La Bonne Nouvelle ? Eh oui, qu'il y a-t-il de plus universel, de plus "laïque", de plus présent en tout
être humain que ce sentiment si naturel, si naïf, si spontané, d'espoir de lendemains meilleurs porté
par une nouvelle naissance ? Attaquer, moquer, dénoncer ce symbole d'innocence, c'est faire
l'éloge de notre cruel monde de fer et de feu ! Pourquoi ne pas profiter de ce que le calendrier nous
offre, au moins un jour dans l'année, pour donner et partager sans arrières-pensées ?
En cette matière, l'économie sociale se devrait d'être exemplaire, car elle puise ses racines les plus
anciennes tant dans le monde catholique (aux multiples sensibilités, souvent antagonistes...) que
dans la nébuleuse laïque et républicaine d'où sont issues tant de postures anticléricales. C'est dans
l'économie sociale que l'apologue de la rose et du réséda devrait naturellement se matérialiser et
s'épanouir au mieux des possibles. Ce n'est pas vraiment ce que j'observe, et je le regrette.
1951 ? C'était hier, et c'était aussi il y a une éternité : les deux perceptions sont également
recevables. C'est en 1951 que, sur le parvis de la cathédrale de Dijon et avec l'accord du chanoine
Kir, un Père Noël fut publiquement brûlé après avoir été dénoncé comme symbole païen et
mercantile, venu de l'étranger pour corrompre la pureté de la commémoration chrétienne de la
Nativité.
Autres temps, autres mœurs. L'argument peut nous sembler obscurantiste, à tout le moins obscur, et
être rapproché d'autres anciennes résistances, bien oubliées, à de multiples évolutions sociales qui
se sont depuis banalisées dans notre quotidien.
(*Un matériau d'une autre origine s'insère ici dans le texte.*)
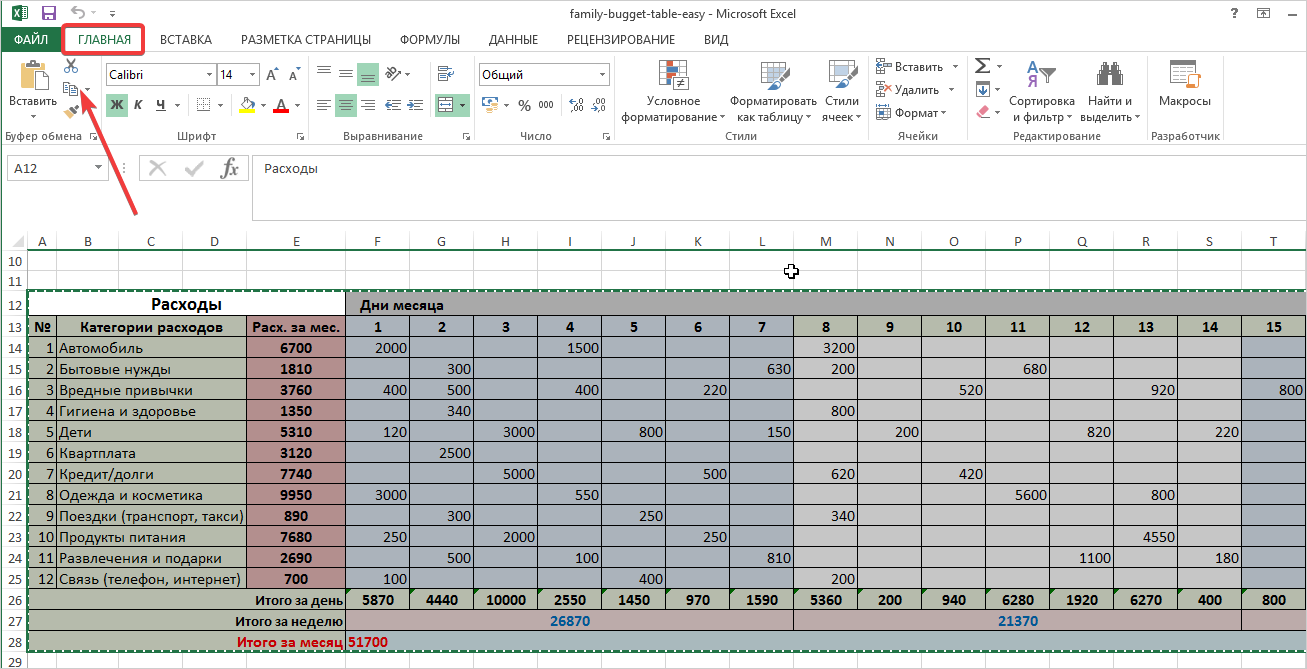Apply the yellow fill color bucket
Viewport: 1307px width, 669px height.
coord(247,105)
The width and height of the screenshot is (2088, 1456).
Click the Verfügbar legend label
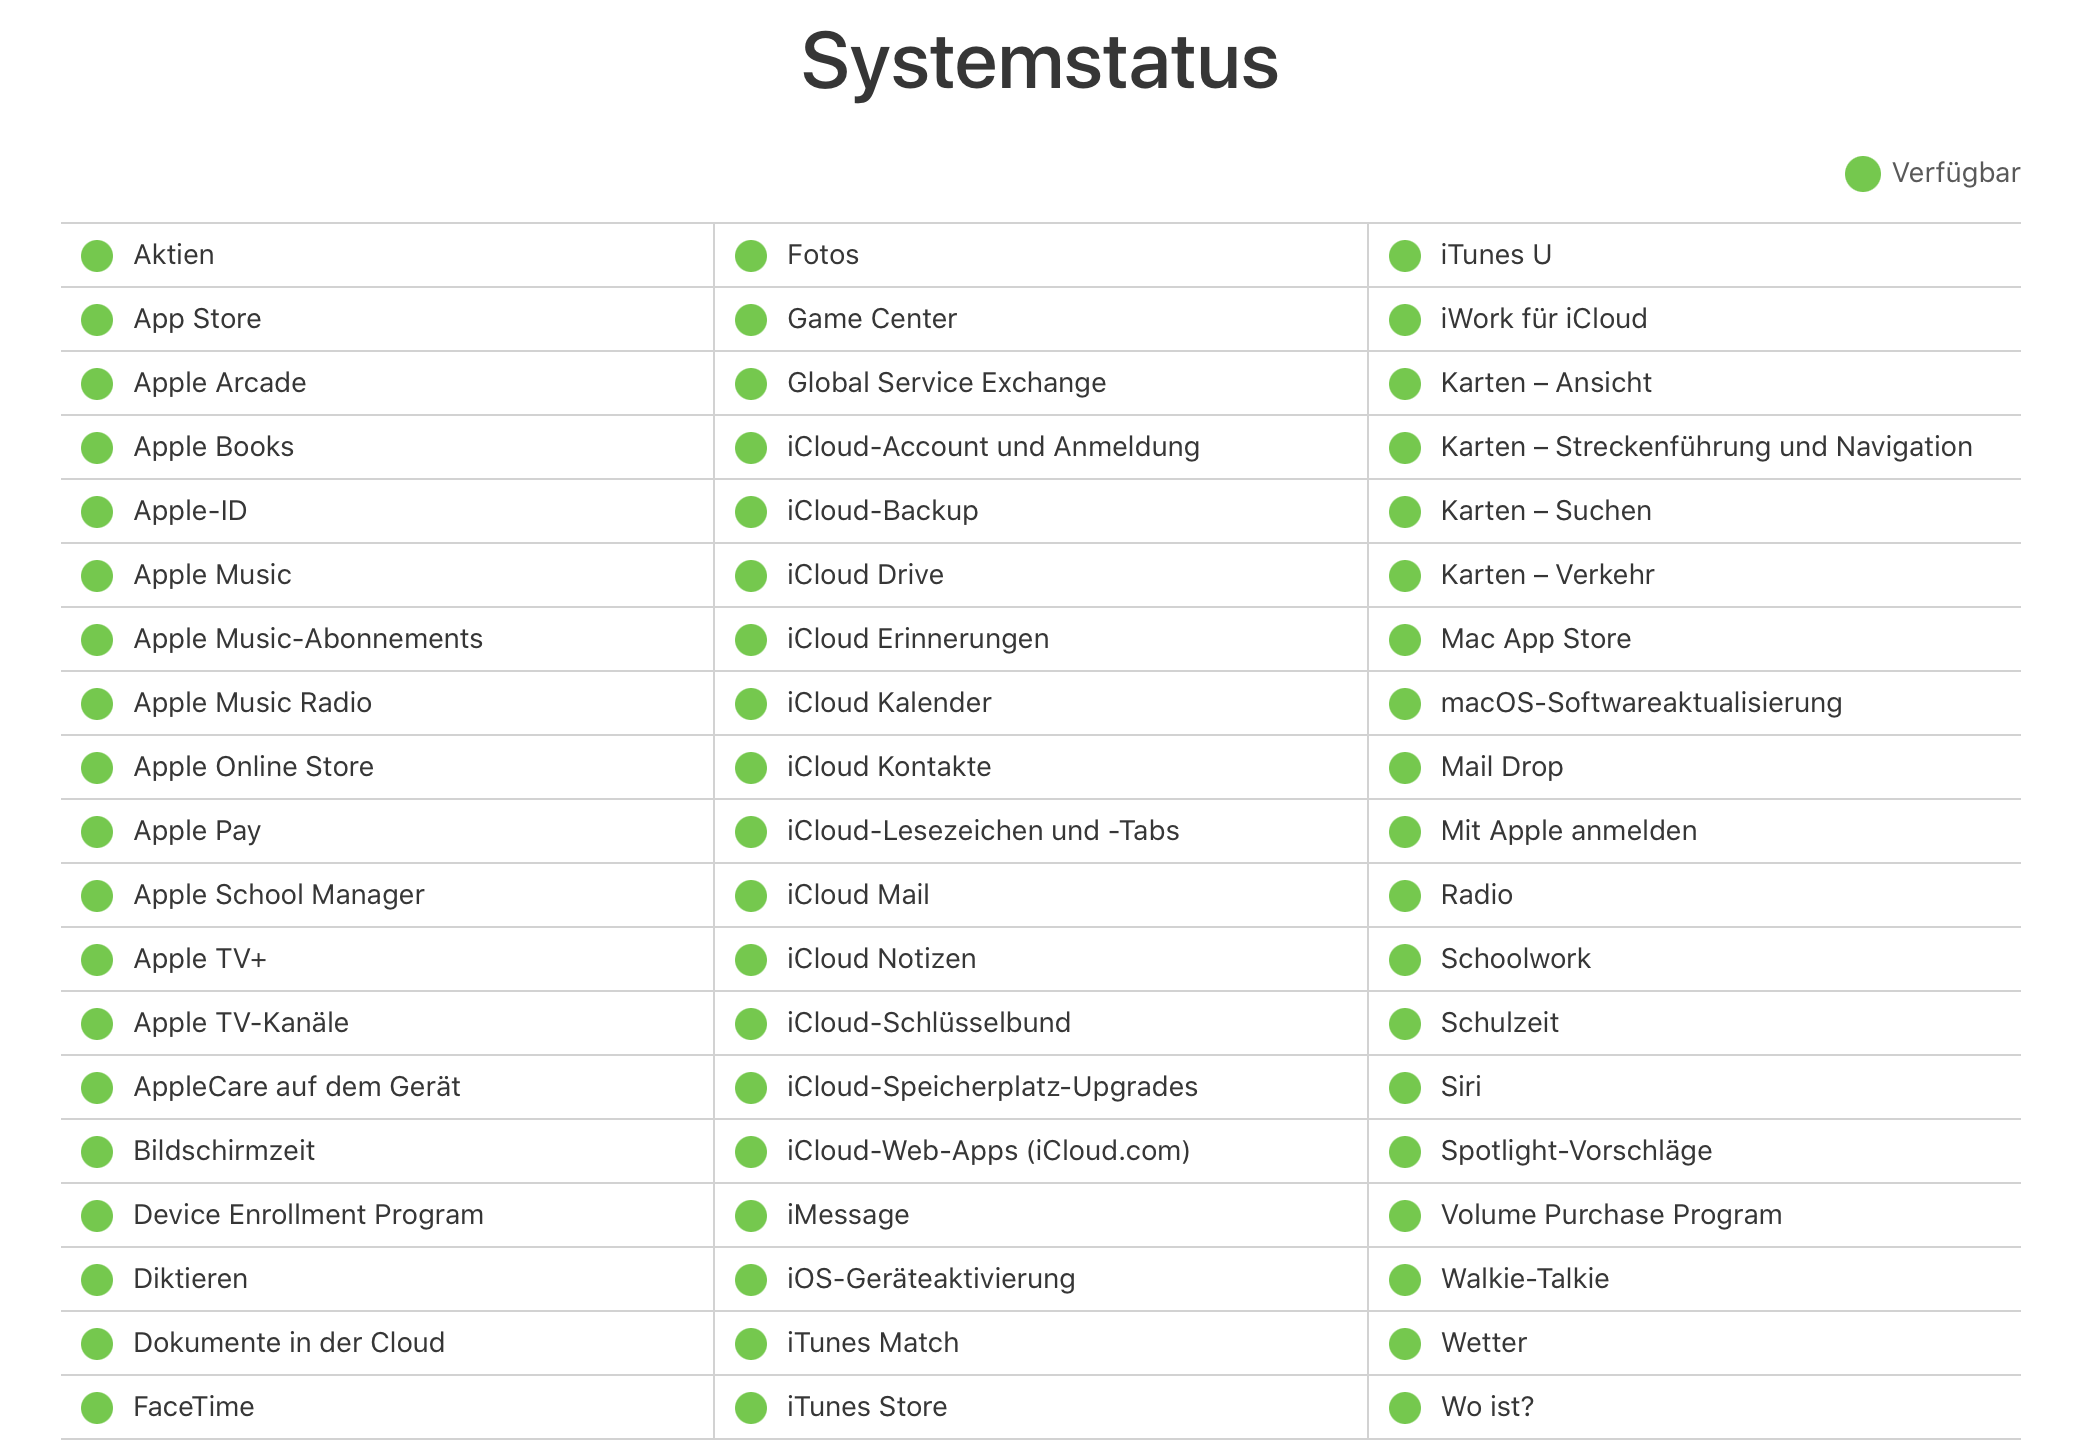click(x=1955, y=173)
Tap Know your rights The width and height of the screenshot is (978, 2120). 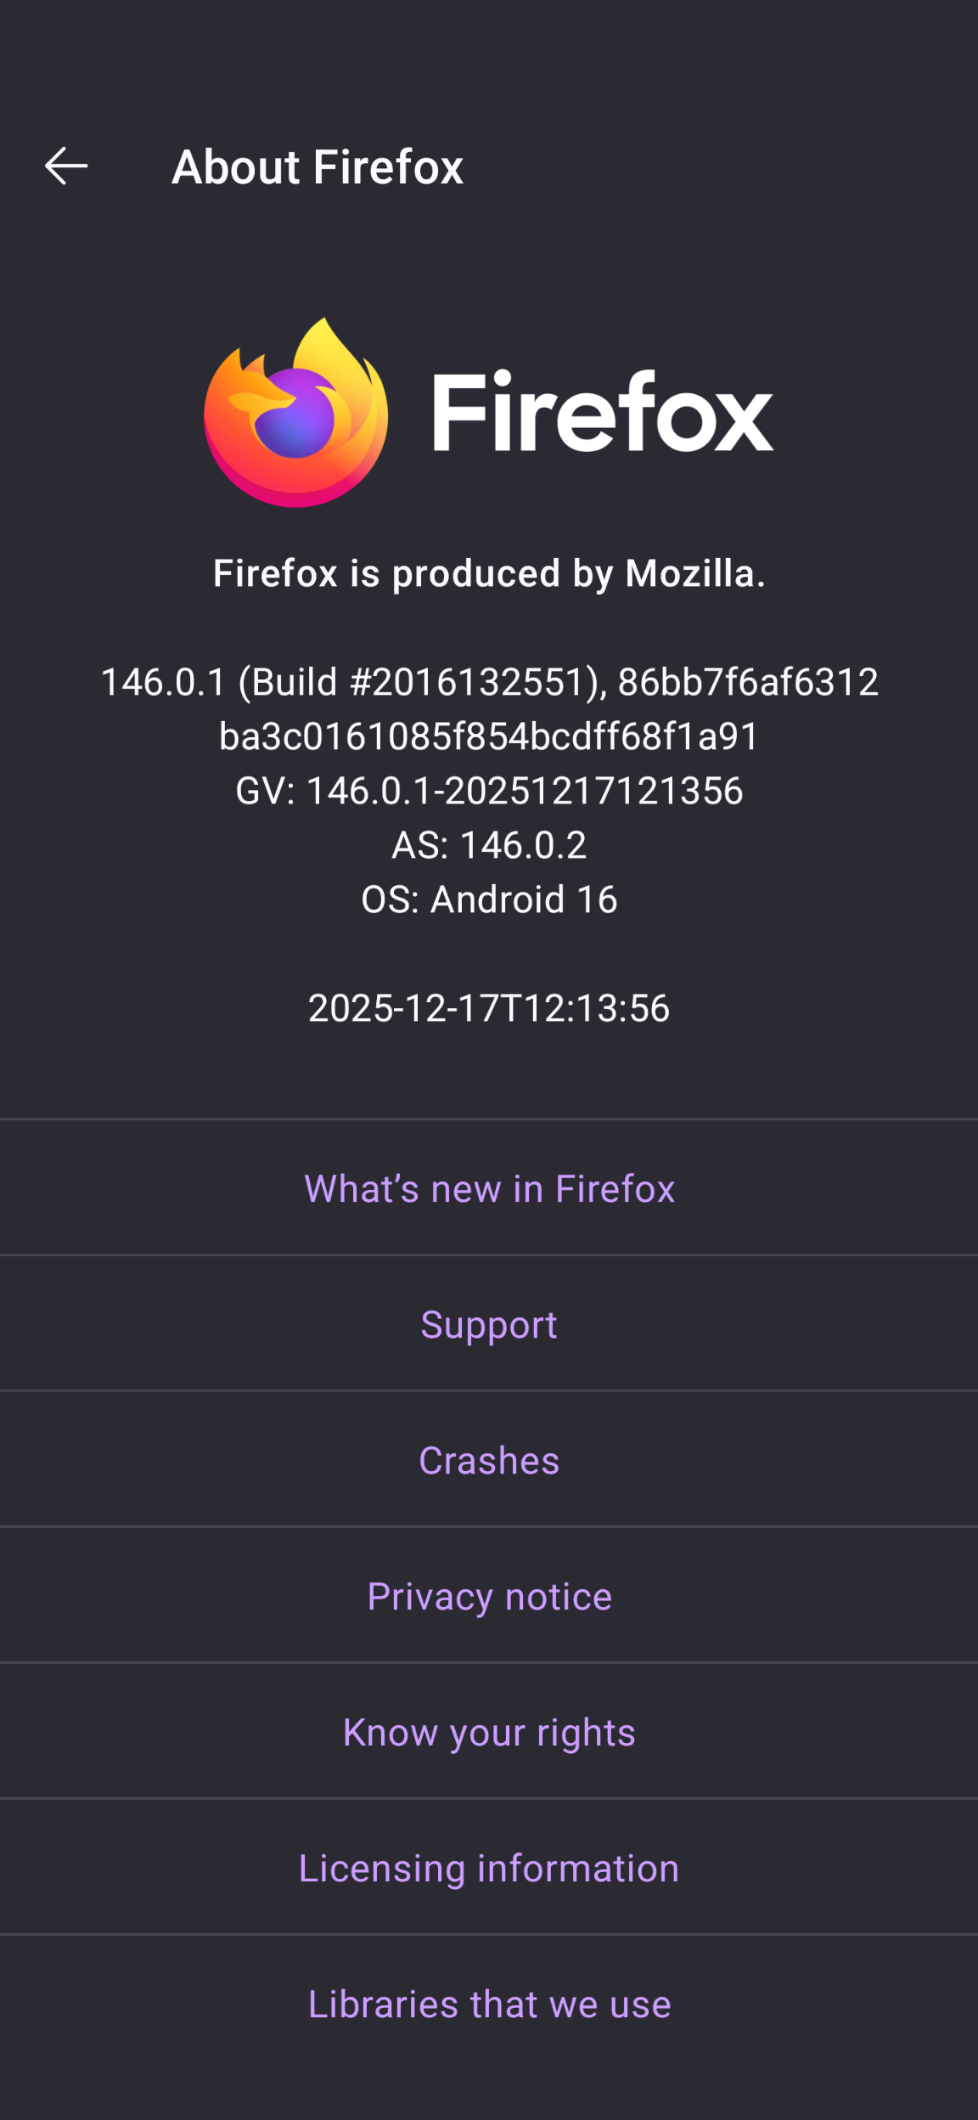pos(489,1732)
C'est la version progressiste des choses. Il en est
une autre, que je veux bien laisser qualifier de réactionnaire : sincèrement, avons-nous gagné au
change, en troquant le vieux Saint Nicolas contre le bonhomme rouge et blanc de chez Coca-Cola ?
Certes, cela a poussé l'économie, la consommation. Et de la consommation nous sommes passés à
la sur-consommation. Ce Père Noël a fait de nous des adorateurs égoïstes et lobotomisés du Veau
d'Or. Et je ne vois pas ceci comme un progrès, mais comme une régression.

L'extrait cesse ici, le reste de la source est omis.